Anyone who continues to argue that TFA teachers yield worse educational outcomes than other teachers (generally citing pretty old research and ignoring the much larger body of research that contradicts that claim) are just plain wrong.  While there are some methodological concerns with recent studies, enough evidence exists for me to state confidently that TFA teachers, on average, do not harm student achievement.  At the same time, TFA and its proponents must also stop using misleading data and insisting that studies like this one prove more than they actually do.  Despite articles’ claims, the new Mathematica research does not suggest that TFA teachers’ students outperform non-TFA teachers’ students in a meaningful way.

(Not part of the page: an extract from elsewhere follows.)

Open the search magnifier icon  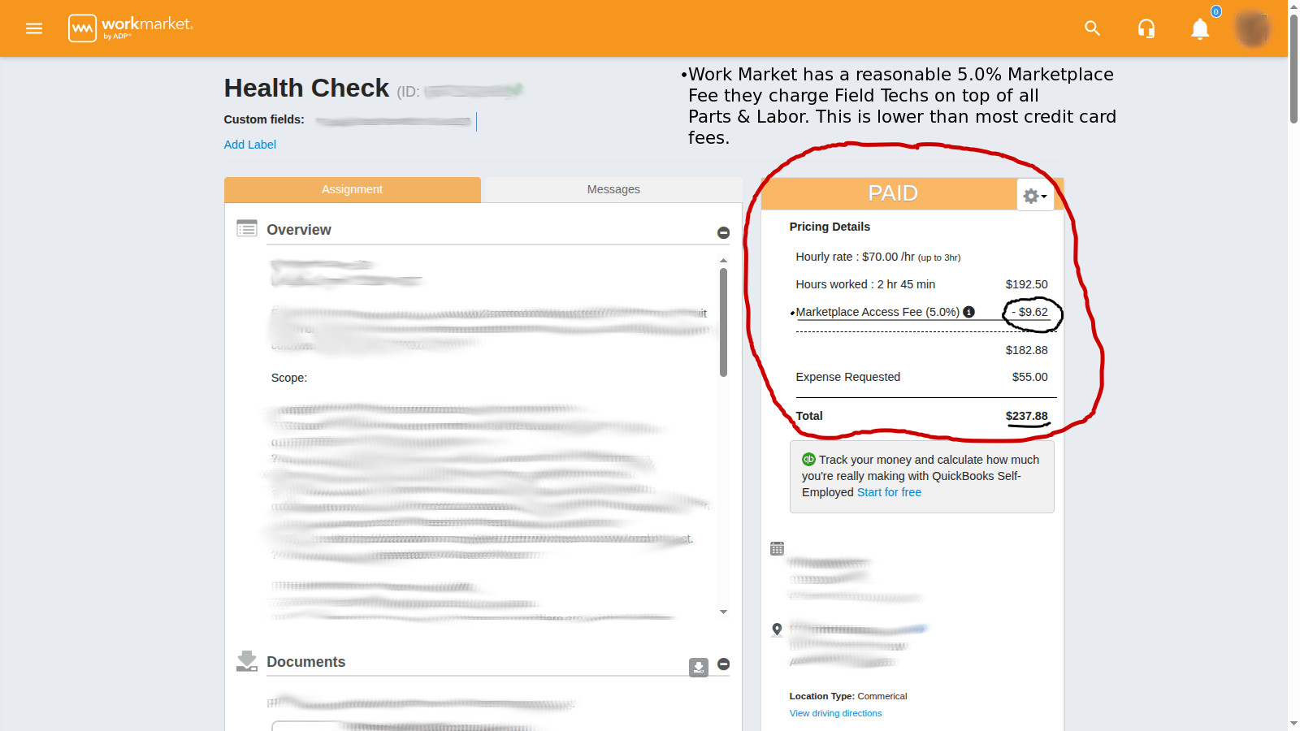(x=1092, y=28)
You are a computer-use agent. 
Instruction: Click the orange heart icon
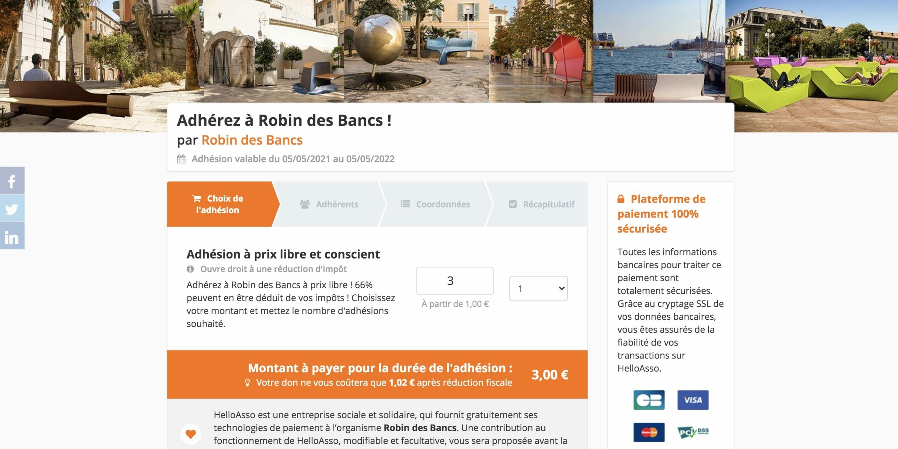(x=190, y=434)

The study showed a difference between TFA teachers and all comparison teachers of 7% of one standard deviation.  To put that number in context, a difference of 7% of one standard deviation in home runs between two baseball players in 2012 would be a difference of less than one home run over the course of the entire 162-game season.  Or, if you aren’t a baseball fan, a difference of 7% of one standard deviation between two students on the math section of the SAT in 2012 was equivalent to a difference of less than one correctly answered question.  The authors of the Mathematica study and just about every article quoting the study claim 7% of one standard deviation in this context is equivalent to 2.6 months of learning, using this 2007 research paper as justification, but that number is invalid and based on an inappropriately applied heuristic.  The average student in a non-TFA classroom scored in the 27th percentile on the tests administered while the average student in a TFA classroom scored in the 30th percentile; moving from the 27th percentile on a test to the 30th percentile does not represent, on average, 2.6 months of learning.  Furthermore, 40% of classrooms with TFA teachers scored lower than comparison classrooms taught by non-TFA teachers.  The study’s results were statistically significant, sure, but the advantage they show for TFA teachers is remarkably slight at best.

To me, the most important takeaway from the Mathematica study is that students at TFA placement schools, in general, perform terribly on standardized tests no matter who happens to be teaching them.  The reasons for that fact, as I alluded to in my last post, have a lot less to do with teaching and school quality than reformers would have us believe.  Most teachers, whether from TFA or any other program, want to help kids learn and are working hard towards that end most of the time.  But despite our best efforts, in-school reforms alone do little to impact the achievement gap.  The Mathematica study suggests that educators can only succeed if we simultaneously address economic inequality and other outside-of-school factors that disadvantage low-income students. I’d like to see critics and proponents of TFA alike stop quibbling about marginal improvements on standardized tests and start concentrating on the larger-scale advocacy that can really make a difference.